Denkmaldatenbank
Hoch- und Untergrundbahnhof Nollendorfplatz
09066640 | |
Bezirk | Tempelhof-Schöneberg |
Ortsteil | Schöneberg |
Adressen | Nollendorfplatz |
Denkmalart | Baudenkmal |
Sachbegriff | Bahnhof (U) |
Datierung | 1902, 1909-1910 |
Entwurf | Grenander, Alfred Frederik Elias |
Entwurf | Cremer und Wolffenstein |
Bauherr | Magistrat Schöneberg |
Westlich des Nollendorfplatzes wird die 1902 eröffnete "Stammbahn", die erste Hoch- und Untergrund-Bahnlinie Berlins, die zunächst zwischen Warschauer Brücke und Zoologischer Garten verkehrte, über eine Rampe in den Untergrund geführt. (1) Von den Bahnhöfen der Linie hatte der Hochbahnhof Nollendorfplatz damals die markanteste städtebauliche Wirkung.
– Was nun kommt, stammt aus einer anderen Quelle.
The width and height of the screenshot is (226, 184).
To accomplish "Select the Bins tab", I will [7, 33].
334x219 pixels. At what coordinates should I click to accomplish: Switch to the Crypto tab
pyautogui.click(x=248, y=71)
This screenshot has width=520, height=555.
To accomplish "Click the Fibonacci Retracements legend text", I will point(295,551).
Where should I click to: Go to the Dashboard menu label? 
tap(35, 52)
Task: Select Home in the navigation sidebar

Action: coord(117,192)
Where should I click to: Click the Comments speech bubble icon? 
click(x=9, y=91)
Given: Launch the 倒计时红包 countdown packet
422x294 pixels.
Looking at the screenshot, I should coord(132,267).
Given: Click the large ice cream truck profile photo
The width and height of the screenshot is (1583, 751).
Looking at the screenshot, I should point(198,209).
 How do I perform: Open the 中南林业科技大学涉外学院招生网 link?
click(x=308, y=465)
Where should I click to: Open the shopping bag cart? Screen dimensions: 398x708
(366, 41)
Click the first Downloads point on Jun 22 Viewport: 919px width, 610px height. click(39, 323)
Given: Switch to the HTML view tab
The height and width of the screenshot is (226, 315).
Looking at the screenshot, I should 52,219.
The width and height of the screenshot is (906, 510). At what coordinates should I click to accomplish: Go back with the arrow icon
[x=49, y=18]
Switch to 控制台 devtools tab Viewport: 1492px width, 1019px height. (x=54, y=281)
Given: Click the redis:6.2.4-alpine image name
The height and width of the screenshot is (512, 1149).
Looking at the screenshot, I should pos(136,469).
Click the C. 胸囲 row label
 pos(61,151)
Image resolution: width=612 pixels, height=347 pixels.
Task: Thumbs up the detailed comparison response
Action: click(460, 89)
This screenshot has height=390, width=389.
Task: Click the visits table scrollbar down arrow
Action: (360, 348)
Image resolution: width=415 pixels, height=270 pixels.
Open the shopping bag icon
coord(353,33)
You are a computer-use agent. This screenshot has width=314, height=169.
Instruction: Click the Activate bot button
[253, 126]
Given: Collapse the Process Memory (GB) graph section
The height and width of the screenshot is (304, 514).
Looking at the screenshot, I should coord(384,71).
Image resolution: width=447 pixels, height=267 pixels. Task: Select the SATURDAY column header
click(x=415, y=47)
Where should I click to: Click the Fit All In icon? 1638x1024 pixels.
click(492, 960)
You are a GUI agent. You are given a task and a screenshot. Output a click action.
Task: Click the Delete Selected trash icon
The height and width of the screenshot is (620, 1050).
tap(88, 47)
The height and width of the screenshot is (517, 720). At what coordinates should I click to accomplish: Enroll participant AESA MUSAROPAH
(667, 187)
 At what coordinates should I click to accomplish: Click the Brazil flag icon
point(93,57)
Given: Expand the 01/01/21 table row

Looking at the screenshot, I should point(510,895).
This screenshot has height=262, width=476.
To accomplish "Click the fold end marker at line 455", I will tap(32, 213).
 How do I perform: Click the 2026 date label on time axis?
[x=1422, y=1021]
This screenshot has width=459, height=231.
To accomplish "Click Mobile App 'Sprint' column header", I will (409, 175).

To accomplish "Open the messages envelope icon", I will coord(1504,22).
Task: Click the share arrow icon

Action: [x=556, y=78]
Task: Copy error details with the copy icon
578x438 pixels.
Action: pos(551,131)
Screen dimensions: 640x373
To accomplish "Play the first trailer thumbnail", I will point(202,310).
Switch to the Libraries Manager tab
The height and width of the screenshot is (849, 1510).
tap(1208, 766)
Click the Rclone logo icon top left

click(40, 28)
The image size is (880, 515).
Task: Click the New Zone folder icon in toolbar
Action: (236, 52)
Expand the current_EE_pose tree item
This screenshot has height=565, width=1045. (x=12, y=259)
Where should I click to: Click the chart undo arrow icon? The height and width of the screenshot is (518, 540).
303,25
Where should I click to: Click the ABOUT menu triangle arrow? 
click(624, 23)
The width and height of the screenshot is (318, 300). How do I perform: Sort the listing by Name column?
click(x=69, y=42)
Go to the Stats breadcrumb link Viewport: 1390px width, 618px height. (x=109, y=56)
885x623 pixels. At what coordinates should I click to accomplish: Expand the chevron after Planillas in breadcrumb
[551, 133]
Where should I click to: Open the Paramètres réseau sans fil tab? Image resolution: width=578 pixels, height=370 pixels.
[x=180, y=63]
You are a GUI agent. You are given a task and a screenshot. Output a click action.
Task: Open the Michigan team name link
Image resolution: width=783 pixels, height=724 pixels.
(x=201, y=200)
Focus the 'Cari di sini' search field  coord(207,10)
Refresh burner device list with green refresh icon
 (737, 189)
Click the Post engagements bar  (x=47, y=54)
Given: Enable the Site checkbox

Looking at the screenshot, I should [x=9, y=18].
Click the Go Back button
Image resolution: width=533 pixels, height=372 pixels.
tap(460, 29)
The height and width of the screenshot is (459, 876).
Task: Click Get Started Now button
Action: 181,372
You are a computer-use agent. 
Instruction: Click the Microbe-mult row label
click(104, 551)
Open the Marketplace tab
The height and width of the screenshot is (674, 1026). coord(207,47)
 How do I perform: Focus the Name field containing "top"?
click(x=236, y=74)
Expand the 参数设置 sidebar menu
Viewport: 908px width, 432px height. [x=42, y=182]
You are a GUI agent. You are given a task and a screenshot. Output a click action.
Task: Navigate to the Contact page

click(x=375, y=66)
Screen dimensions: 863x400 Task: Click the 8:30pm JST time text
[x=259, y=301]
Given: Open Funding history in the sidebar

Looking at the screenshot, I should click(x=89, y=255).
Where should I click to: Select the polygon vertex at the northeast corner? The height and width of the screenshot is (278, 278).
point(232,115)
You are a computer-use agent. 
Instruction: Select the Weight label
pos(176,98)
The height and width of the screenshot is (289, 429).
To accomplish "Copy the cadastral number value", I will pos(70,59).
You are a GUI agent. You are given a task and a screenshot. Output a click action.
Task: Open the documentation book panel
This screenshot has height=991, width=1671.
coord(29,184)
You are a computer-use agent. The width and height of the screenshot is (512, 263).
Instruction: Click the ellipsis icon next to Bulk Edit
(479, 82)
Den imposanten Kuppelbau über der Bahnsteighalle, der 1900-01 nach Entwurf der renommierten Architekten Cremer & Wolffenstein errichtet und im Zweiten Weltkrieg zerstört worden war, zeichnet die im Jahr 2002 aufgesetzte Kuppelkonstruktion aus Stahlprofilen nach. (2) Trotzdem ist der Hoch- und U-Bahnhof Nollendorfplatz heute nicht mehr der glanzvolle Mittelpunkt eines gärtnerisch gestalteten Schmuckplatzes in der feinsten Wohngegend des neuen Berliner Westens, sondern ein eher unauffälliger, von Großstadtverkehr und Nachkriegsbauten umgebener Umsteigebahnhof für drei U-Bahnlinien und die 1993 wiederhergestellte Hochbahn (heute U2). (3) Der U-Bahnhof entstand in mehreren Bauabschnitten: Seitlich der Hochbahnstation von 1901 war 1909-10 eine unterirdische Station als provisorische Endhaltestelle der 1910 eröffneten Schöneberger U-Bahnlinie (4) (heute U4) eingerichtet worden. Der Bau der "Verstärkungslinie" (5) (heute U1/U3) zwischen Wittenbergplatz und Gleisdreieck 1915-26 erforderte die Neuorganisation der U-Bahntrassen unter dem Nollendorfplatz und ein zusätzliches Eingangsgebäude, das der Architekt der Hochbahngesellschaft Alfred Grenander 1925-26 errichtete. (6) Sowohl dieses Empfangsgebäude als auch die unterirdischen Bahnsteighallen stellen die eigentlichen baulichen Zeugnisse für die Geschichte des Bahnhofs und der Berliner Verkehrsentwicklung dar; das Stahlgerüst über der 1955 komplett erneuerten Hochbahnstation erinnert lediglich an den alten Kuppelbau und lässt dessen einstige Fernwirkung in den einmündenden Straßen noch erahnen.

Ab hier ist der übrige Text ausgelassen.